The death cross “isn’t an ideal development for gold,” especially since that hasn’t happened in more than two years, said Craig Erlam, senior market analyst at Oanda, in a market update.
Higher U.S. Treasury yields are “making investors a little nervous and are generally positive for the dollar,” he said. A move back above 91 in the ICE U.S. Dollar Index DXY could be a bullish signal for the dollar. “This is naturally a negative development for gold.”
Yields in U.S. Treasurys, seen as a direct haven competitor to gold that also offers a coupon, have been touching their highest levels in months, making a more compelling case to own bonds compared against commodities that don’t offer a yield.
The 10-year Treasury note yield TMUBMUSD10Y, 1.295% touched a high of 1.33% Wednesday, putting the government bond near its highest level since late February of 2020.
Rising interest rates have created downward pressure on gold as they make the dollar and bonds “relatively more attractive as stores of value than gold,” said Jason Teed, co-portfolio manager of the Gold Bullion Strategy Fund QGLDX. Still, a record high price for the metal is “not outside the realm of possibility” if interest rates “stay suppressed and inflation concerns increase as the economy recovers.”
April gold GC00, -1.47% GCJ21, -1.47% fell $26.20, or 1.5%, to settle at $1,772.80 an ounce, after skidding 1.3% on Tuesday. The yellow metal booked the lowest finish for a most-active contract since late June.
“Overall, markets are optimistic about an economic recovery” as the rollout of the COVID-19 vaccine continues, David Russell, director of communications at GoldCore, told MarketWatch. “Updates on the next round of stimulus may well continue the asset class inflation that we are currently seeing and some of this is sure to flow in to gold.”
The market, however, will wait to see how the death cross plays out, he said. Technically, gold is “looking soft,” though there should be good support around the $1,755 to $1,765 level and below that, support is at $1,700, said Russell.
Meanwhile, minutes of the Federal Open Market Committee January meeting released Wednesday after the gold futures settlement, showed that committee members have seen an increase in downward risks to employment and inflation.

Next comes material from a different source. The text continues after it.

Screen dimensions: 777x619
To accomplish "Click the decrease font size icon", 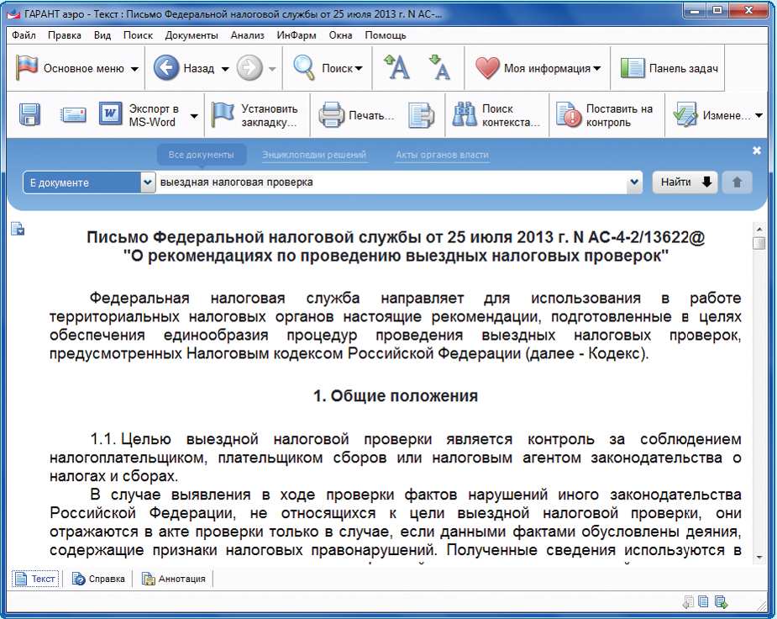I will (x=440, y=68).
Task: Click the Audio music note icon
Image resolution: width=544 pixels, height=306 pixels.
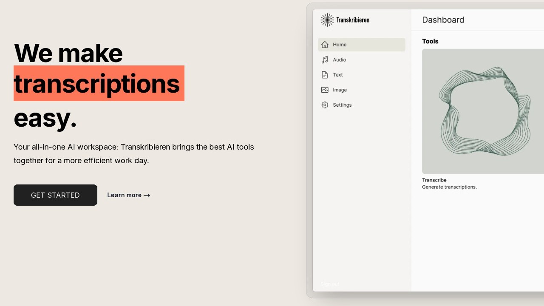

Losses for gold also follow U.S. economic data Wednesday, with retail sales up 5.3% in January, the largest increase in eight months — a positive sign in regard to the health of the consumer amid the COVID-19 pandemic. Industrial production also rose 0.9% in January, to mark a fourth straight month climb.
Also among the Comex metals Wednesday, silver for March delivery SI00, +0.13% SIH21, +0.13% settled a penny, or less than 0.1%, lower at $27.315 an ounce.
March copper HGH21, -0.23% lost nearly 0.4% to $3.8205 a pound. April platinum PLJ21, -1.52% shed 1.7% to $1,257.70 an ounce and March palladium PAH21, -0.74% finished at $2,369.70 an ounce, down 0.8%.